Your task ▸ Could you reproduce the lines of the listing below word for word, from the line containing "has width=640, height=480." through the line containing "(478, 636).", with both of those lines included? Leave the pictures out.

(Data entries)
^^^^^^^^^^^^^^^^

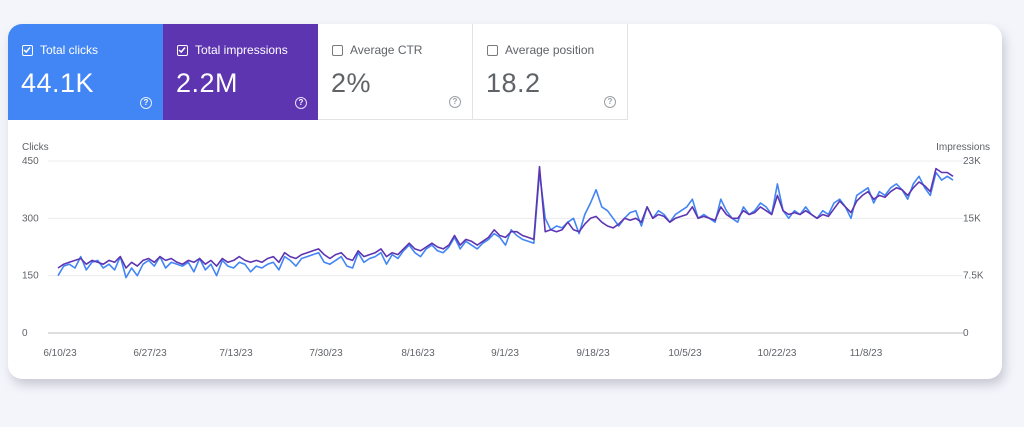  What do you see at coordinates (963, 148) in the screenshot?
I see `right-axis-label: Impressions` at bounding box center [963, 148].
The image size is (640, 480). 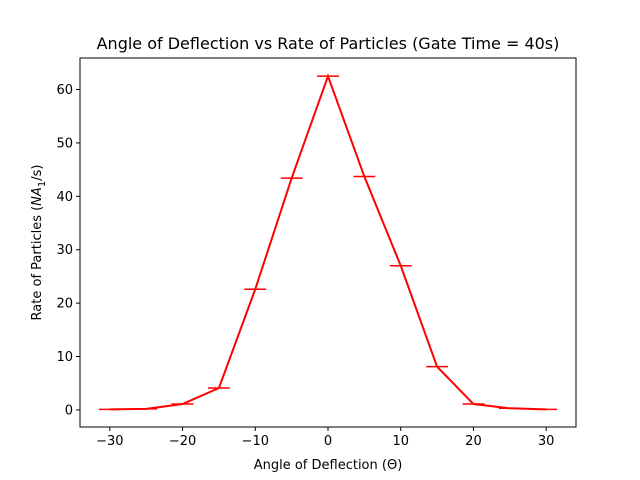 I want to click on x-tick-label: 0, so click(x=328, y=442).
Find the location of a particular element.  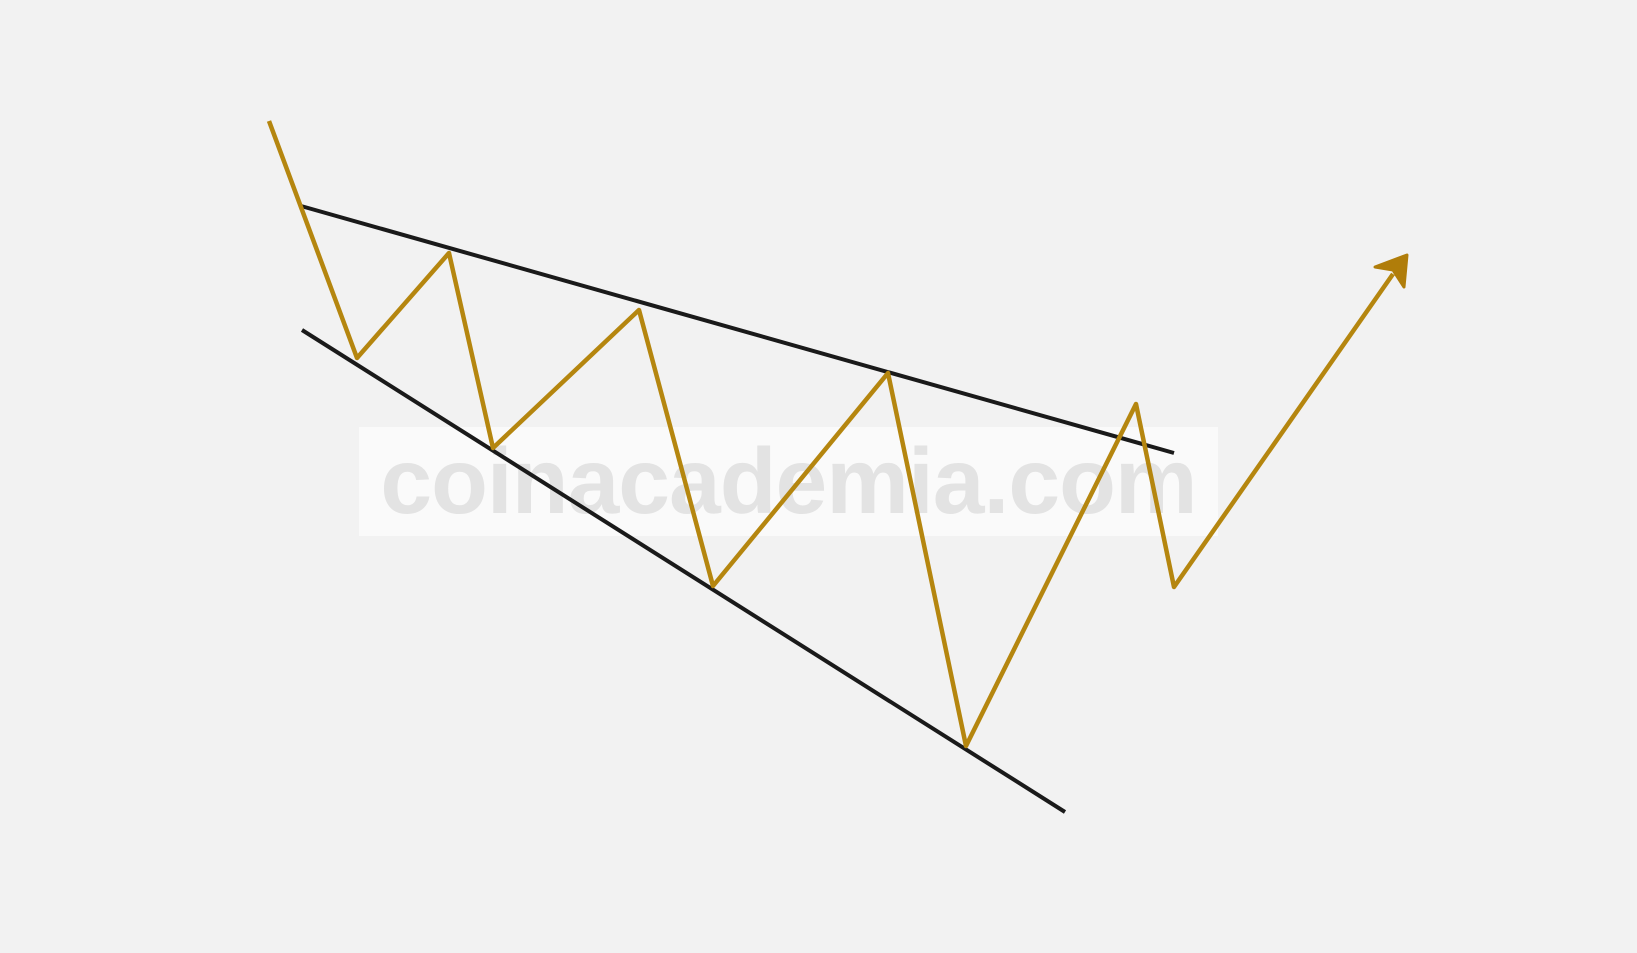

watermark-background is located at coordinates (788, 482).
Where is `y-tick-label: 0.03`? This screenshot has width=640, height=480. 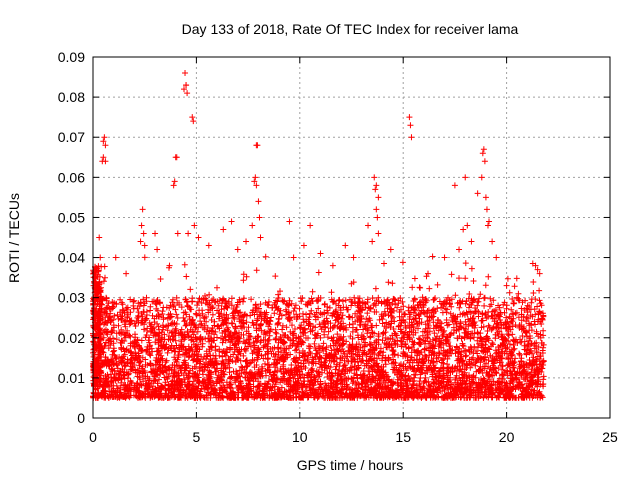
y-tick-label: 0.03 is located at coordinates (72, 298).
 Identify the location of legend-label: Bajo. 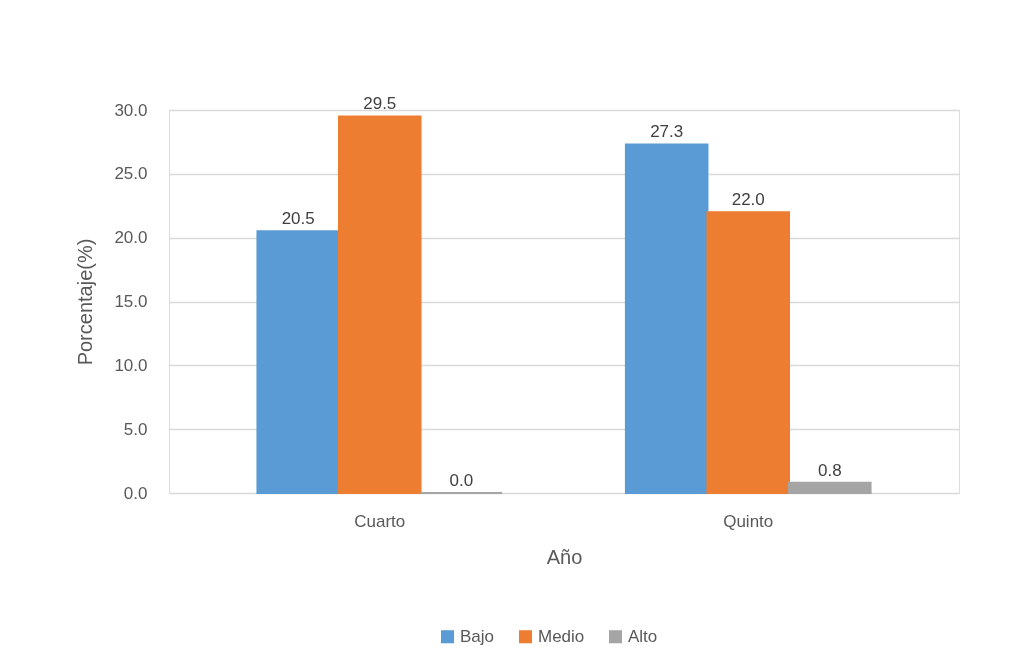
(478, 636).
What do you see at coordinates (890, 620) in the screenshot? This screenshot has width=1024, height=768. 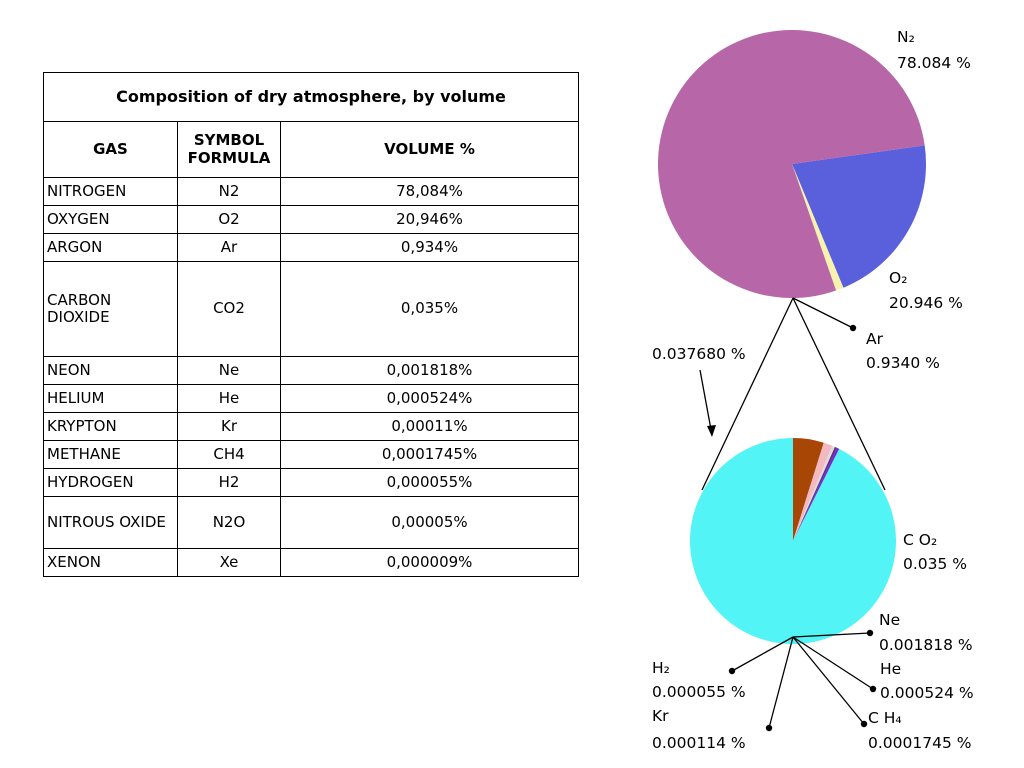 I see `label-ne: Ne` at bounding box center [890, 620].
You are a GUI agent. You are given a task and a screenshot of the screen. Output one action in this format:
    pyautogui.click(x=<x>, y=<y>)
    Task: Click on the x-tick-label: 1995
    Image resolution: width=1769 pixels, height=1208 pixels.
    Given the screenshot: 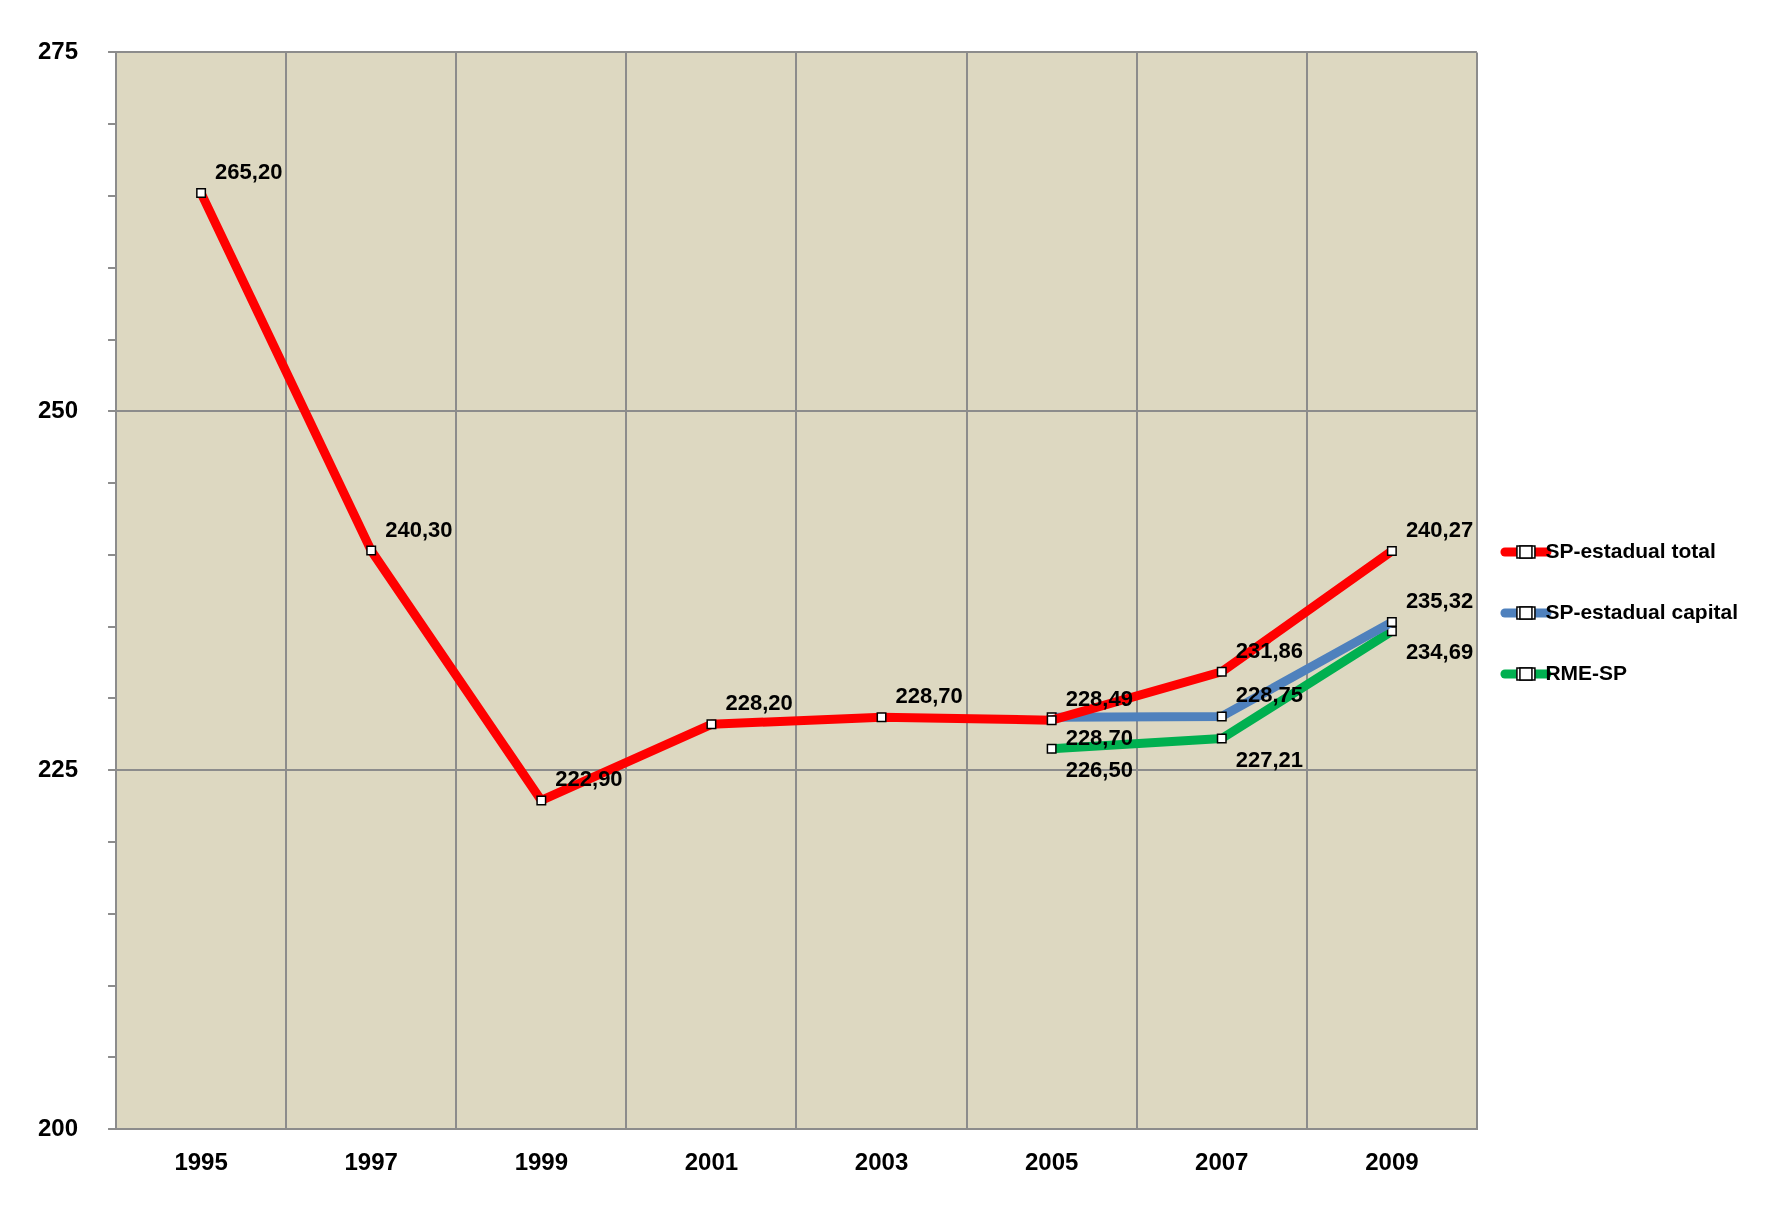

^^^^^^^^^^^^^^^^

Result of this task ▸
Where is `y-tick-label: 0.03`? This screenshot has width=640, height=480. 
y-tick-label: 0.03 is located at coordinates (72, 298).
 Identify the location of legend-label: Bajo. 
(478, 636).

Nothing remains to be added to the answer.